Photo of Daniel Ross-Jones by Railroad CreekLast time I wrote to you all in this space I was getting ready for my sabbatical. I shared with you an excitement about exploring spaciousness during my time away; space to reflect, reset, and reframe.

I’ll be honest to my truth: going into my sabbatical I was beyond burned out. It is easy to blame the coronavirus pandemic for this burnout, and yet that wasn’t all of it. I was already drained going into 2020. Just making it to sabbatical in the summer of 2021 with everything that happened in between was its own miracle.

One of my sacred places and spaces is Holden Village, a former copper mining town turned Christian retreat center in the Cascades of north central Washington.

Holdenites don’t simply stumble into Holden. It takes the better part of a day just to get into the village. No roads connect Holden to the outside world. There’s no cell phone signal, no televisions – and definitely no wi-fi.

For me, one of Holden’s greatest treasures is how it immerses me so fully in the finite and infinite beauty of being human.

I sat along the creek downstream from the village center one morning, and as I did I began to think of Mary Oliver’s famous question, “Tell me, what is it you plan to do / With your one wild and precious life?” Many times in my life it has prompted me to movement. It’s compelled me into action, the kind of challenge that calls me to lean into dreams and possibilities. It has felt to me an invitation to the limitless and infinite beauty of being human.

In this moment by the creek, however, her words invited me into a different kind of reflection. Instead of infinite possibilities I reflected on my own limitations, grounding myself with a kind of realism and acknowledgment of my own mortality.

At first, I chalked this up to so much existential angst of acknowledging my own middle-agedness and the statistical reality of having reached the midpoint of my own life expectancy. As my thoughts kept coming back to this theme, I couldn’t shake the feeling of being reminded that a life fully lived is beautiful precisely because it is finite.

My two favorite liturgical celebrations in our Christian calendar begin and end the Lenten season. Ash Wednesday and the Easter Vigil truly carry me through each year. I need the reminder of my humanity, the acknowledgement that I exist and I experience only but a small, tiny fraction of the whole of the universe. And yet the whole is so much more beautiful, possible, and creative than I could ever imagine.

As my time at Holden was toward the end of my sabbatical, my mind led me to reflect on what my sabbatical was teaching me for my vocation and particular role as Associate Conference Minister, and what Spirit was nudging me to hold to in this next season of leadership.

The strongest theme I kept coming back to is this: No matter how well we equip and resource ourselves, the time since March 2020 has challenged us more than any other time in our shared lives. We cannot continue to operate without acknowledging that none of us is at 100% and none of us is designed to continuously, indefinitely operate at 100%.
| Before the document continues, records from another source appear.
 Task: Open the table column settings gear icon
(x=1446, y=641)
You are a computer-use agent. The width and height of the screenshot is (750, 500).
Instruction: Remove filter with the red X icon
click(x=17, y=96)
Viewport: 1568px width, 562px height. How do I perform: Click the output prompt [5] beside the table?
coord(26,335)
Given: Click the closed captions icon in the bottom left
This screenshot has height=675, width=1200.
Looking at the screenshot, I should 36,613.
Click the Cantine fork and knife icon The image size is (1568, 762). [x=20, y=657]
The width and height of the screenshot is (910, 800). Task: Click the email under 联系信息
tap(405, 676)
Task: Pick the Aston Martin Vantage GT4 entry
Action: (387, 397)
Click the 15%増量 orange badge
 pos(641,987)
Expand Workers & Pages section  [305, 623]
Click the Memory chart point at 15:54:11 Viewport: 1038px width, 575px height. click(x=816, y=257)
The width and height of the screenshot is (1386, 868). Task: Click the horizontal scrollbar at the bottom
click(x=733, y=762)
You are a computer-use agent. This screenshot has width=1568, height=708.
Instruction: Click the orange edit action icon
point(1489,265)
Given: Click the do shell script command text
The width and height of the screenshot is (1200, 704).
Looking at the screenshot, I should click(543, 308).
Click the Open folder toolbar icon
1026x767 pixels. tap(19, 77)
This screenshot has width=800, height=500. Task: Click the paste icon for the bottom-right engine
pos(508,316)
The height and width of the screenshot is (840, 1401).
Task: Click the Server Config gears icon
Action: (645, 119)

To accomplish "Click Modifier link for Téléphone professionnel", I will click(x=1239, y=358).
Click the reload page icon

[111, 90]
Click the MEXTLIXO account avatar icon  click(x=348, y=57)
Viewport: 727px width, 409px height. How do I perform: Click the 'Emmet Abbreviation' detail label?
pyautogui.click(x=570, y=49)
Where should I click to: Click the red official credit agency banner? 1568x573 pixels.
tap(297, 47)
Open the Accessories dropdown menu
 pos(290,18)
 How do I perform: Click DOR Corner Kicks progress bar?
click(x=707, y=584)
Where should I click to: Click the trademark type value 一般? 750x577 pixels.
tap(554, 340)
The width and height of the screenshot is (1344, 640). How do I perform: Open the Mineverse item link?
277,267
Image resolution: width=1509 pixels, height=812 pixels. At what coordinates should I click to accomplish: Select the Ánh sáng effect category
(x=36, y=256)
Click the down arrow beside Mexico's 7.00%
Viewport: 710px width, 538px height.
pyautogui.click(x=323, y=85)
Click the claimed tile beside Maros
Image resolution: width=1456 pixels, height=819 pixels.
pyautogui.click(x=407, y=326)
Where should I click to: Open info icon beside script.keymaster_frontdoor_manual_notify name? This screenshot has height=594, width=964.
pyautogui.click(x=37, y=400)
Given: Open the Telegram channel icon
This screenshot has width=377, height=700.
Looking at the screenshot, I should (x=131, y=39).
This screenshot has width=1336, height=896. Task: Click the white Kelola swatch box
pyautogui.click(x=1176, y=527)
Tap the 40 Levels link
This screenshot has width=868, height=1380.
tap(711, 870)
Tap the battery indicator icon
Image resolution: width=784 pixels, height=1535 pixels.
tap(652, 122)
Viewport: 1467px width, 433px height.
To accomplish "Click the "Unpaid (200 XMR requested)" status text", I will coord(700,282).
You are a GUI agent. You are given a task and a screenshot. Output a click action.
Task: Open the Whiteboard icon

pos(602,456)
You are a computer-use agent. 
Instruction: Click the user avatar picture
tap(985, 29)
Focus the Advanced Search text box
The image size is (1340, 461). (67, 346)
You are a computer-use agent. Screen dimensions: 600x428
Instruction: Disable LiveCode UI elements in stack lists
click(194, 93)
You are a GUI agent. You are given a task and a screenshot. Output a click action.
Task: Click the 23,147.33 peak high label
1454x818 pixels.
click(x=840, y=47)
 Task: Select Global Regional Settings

Neither I, nor anyone else, is superhuman – being human is more than enough. While I think the pandemic has provided many reminders of this, the constant quest for a “return to normalcy” leads me to think we haven’t quite accepted it within ourselves.

When I’m working on strategic planning with churches and other groups, I’ll often invite the question, “What is being given up so that this goal can become a reality?”

Restored by a time of sabbatical rest, I’m giving up meeting superhuman expectations, and challenging myself to check the superhuman expectations I encounter in the systems and structures of our churches.

Because being fully human – fully, finitely human – is infinitely beautiful.